WORK INSTRUCTION — Give back an exact copy of the lines in the records below, from the line that has "This screenshot has height=410, width=565." through the line that has "This screenshot has width=256, height=206.", and nothing besides.

DATA TO EXAMINE —
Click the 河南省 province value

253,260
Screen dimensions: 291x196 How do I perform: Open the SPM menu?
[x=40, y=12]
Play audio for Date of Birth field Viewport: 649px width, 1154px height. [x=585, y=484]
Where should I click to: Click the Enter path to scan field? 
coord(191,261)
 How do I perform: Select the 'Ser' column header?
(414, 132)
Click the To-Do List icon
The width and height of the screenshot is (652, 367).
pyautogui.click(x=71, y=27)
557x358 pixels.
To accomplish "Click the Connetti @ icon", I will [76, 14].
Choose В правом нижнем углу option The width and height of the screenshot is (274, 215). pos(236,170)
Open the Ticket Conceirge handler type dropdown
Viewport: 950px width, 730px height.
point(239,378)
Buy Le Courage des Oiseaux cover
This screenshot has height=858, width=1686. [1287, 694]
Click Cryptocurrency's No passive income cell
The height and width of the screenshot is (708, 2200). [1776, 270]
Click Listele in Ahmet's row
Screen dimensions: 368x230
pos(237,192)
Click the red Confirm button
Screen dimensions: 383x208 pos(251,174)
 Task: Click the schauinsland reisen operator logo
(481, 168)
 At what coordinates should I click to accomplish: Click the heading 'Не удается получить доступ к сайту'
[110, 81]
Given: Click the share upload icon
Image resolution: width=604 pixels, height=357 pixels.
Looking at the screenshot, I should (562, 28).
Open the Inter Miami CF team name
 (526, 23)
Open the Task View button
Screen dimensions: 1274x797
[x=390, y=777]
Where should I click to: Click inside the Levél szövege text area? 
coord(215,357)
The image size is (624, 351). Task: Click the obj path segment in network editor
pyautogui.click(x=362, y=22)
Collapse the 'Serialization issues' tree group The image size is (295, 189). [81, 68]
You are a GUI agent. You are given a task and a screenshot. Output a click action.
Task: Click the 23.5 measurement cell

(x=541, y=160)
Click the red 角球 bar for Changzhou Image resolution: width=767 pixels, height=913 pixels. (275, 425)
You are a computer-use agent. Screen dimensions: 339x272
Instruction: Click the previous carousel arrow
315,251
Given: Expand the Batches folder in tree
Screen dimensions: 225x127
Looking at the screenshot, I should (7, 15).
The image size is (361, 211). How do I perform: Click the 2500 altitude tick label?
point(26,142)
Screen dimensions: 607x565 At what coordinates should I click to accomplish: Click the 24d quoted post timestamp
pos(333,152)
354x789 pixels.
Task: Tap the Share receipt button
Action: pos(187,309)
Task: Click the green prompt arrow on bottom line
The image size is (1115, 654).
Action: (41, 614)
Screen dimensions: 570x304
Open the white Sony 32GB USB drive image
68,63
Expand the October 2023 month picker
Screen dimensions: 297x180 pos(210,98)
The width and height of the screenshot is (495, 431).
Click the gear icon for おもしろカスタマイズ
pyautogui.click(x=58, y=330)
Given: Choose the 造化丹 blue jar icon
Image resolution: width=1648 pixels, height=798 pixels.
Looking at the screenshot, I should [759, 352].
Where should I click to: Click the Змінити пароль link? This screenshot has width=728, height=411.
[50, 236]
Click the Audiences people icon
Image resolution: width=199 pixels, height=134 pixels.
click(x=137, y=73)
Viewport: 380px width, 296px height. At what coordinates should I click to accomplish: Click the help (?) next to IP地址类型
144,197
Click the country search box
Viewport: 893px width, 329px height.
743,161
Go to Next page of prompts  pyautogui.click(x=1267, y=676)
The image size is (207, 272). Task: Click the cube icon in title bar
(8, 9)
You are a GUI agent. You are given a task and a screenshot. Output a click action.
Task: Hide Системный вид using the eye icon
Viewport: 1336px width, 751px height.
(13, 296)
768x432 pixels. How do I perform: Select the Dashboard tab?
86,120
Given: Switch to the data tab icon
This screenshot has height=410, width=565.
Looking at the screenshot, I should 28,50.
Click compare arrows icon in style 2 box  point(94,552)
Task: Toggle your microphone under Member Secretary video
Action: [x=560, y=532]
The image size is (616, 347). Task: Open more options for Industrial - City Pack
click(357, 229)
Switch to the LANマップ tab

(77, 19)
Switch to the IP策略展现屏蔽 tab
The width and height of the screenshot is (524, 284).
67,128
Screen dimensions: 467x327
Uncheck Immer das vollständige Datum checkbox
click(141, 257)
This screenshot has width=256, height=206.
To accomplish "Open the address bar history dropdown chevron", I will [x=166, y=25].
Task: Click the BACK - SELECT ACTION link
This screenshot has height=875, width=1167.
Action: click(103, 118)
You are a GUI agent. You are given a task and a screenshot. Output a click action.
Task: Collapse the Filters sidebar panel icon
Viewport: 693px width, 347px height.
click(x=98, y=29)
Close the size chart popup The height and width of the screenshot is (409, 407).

RESULT OF THE EXERCISE —
This screenshot has height=410, width=565.
Looking at the screenshot, I should 28,50.
Click compare arrows icon in style 2 box  point(94,552)
Task: Toggle your microphone under Member Secretary video
Action: [x=560, y=532]
The image size is (616, 347). Task: Open more options for Industrial - City Pack
click(357, 229)
Switch to the LANマップ tab

(77, 19)
Switch to the IP策略展现屏蔽 tab
The width and height of the screenshot is (524, 284).
67,128
Screen dimensions: 467x327
Uncheck Immer das vollständige Datum checkbox
click(141, 257)
This screenshot has width=256, height=206.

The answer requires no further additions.